Enterprising Engines is the twenty-third book of the Railway Series.
Reverend W. Awdry
Gunvor and Peter Edwards
Edmund Ward Egmont Publishing
1968 - present
Dear Richard, Do you remember the photographs you took of what happened to your train on the way to Waterloo in April 1967? Your Mother, very kindly, gave me a set, and they helped our artist to draw at least two of the pictures for "Super Rescue".
Anyway, "Super Rescue" is the story which your pictures told me. I hope you will enjoy it, and the other three stories as well.
The engines wrongly attribute Gordon's surly mood to boiler sludge from a dodgy water-tower on the mainland, and matters are made worse when Gordon finds only one of his brothers are left in existence. The Fat Controller feels sorry for Gordon and arranges for his brother, Flying Scotsman, to visit, but Henry is jealous of "Flying Scotsman's" two tenders and claims he deserves another. Duck offers Henry six tenders. Henry is delighted and accepts, but is made to look like a fool when it is revealed they are full of boiler sludge!
Two diesels, 7101 and 199, arrive. 7101 is friendly, but 199 is rude, saying diesels are more reliable than steam engines. Later, Henry is riding home tender-first, his regulator jammed, and meets 199 with a train of oil-tankers at a signalbox. 199, ironically, has failed, and so does 7101 after his ejector leaks and he is unable to pull his passenger train. Henry, with some help from 7101, still able to move, bravely takes 199, the oil-tankers and the passengers to the next station. "Flying Scotsman", to the delight of the passengers, takes the passenger train, while Donald takes the goods. 199 is sent away in disgrace and Henry helps 7101 to the shed.
Douglas has taken the "Midnight Goods" to the Other Railway, and is preparing to return when a stranded steam engine, Oliver, asks for help. Douglas buffers up, and the two crews scribble "Scrap" over Oliver. However, a diesel shouts out a warning, and the foreman stops them. They manage to sweet-talk their way past, and eventually reach the Works. A friendly watchman shows them where to hide Oliver, his coach Isabel and his brakevan Toad.
Douglas arrives in time to see Flying Scotsman off, and tells the others his news. The Fat Controller overhears and enquires about the fuss. Duck tells him they need another steam engine, but the Fat Controller gravely tells them they are rare to find. Douglas is about to interrupt when the Fat Controller reveals Oliver is being mended. In the end, 7101 stays and is renamed "Bear" after the growling noises he sometimes makes; Oliver, Isabel, and Toad are repainted, three new coaches are rescued from scrapping and given to Oliver and Duck, and the Fat Controller re-opens the Arlesburgh branch and asks Duck and Oliver to run it.
- Donald and Douglas
- Flying Scotsman
- The Fat Controller
- Toad (does not speak)
- Isabel and Dulcie (do not speak)
- Alice and Mirabel (do not speak)
- Other Railway Diesels (do not speak)
- The Passing Diesel (not seen)
- 1968 was the year steam was finally withdrawn on British Railways.

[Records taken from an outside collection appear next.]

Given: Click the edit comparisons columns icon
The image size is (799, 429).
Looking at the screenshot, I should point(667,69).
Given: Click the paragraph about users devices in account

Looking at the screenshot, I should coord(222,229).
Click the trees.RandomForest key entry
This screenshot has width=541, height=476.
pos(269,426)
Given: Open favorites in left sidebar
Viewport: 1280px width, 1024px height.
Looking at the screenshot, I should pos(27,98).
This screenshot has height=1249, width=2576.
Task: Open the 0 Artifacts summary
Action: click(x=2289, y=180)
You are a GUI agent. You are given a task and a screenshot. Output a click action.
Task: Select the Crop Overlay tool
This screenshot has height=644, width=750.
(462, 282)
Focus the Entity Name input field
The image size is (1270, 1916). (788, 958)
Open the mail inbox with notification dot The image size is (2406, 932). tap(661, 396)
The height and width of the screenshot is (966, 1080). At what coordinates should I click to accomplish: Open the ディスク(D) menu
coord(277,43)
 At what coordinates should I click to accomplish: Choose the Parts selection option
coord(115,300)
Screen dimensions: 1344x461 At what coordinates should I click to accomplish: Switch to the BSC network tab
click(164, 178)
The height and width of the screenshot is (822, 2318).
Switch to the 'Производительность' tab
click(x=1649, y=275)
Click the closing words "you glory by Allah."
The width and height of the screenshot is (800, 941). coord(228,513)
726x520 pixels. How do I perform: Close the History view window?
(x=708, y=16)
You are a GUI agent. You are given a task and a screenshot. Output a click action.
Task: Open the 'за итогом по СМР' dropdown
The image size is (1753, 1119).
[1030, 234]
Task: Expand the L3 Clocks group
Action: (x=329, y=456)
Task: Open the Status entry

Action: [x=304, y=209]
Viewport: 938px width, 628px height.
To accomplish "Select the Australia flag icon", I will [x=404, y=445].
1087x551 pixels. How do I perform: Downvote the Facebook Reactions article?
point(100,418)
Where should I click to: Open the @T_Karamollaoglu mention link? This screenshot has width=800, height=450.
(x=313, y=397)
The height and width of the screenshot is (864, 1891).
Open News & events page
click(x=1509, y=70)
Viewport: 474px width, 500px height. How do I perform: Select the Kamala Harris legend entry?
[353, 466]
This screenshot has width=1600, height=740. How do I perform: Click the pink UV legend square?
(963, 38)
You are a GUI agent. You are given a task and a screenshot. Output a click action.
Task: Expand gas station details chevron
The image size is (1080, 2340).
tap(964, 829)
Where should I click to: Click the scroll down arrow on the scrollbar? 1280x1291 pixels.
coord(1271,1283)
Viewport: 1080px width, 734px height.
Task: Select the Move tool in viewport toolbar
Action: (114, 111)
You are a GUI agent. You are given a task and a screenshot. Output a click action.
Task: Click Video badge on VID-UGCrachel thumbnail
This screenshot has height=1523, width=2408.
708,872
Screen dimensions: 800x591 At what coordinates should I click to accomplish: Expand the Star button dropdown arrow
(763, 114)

- In the second illustration of Super Rescue you can see a British Petroleum symbol.
- "Super Rescue" is based off a real event which happened at Waterloo in 1967.
- The Reverend acknowledged the help given by Flying Scotsman's owner, Mr. A. E. Pegler, and his assistant, Mr. E. Hoyle, in the preparation of this book.
- In the seventh illustration of "Super Rescue", Flying Scotsman only has one tender.
- In the seventh illustation of "Tenders for Henry", Donald and Douglas have Fowler tenders.
- Bear's face is smaller in "Little Western" than it is in "Super Rescue".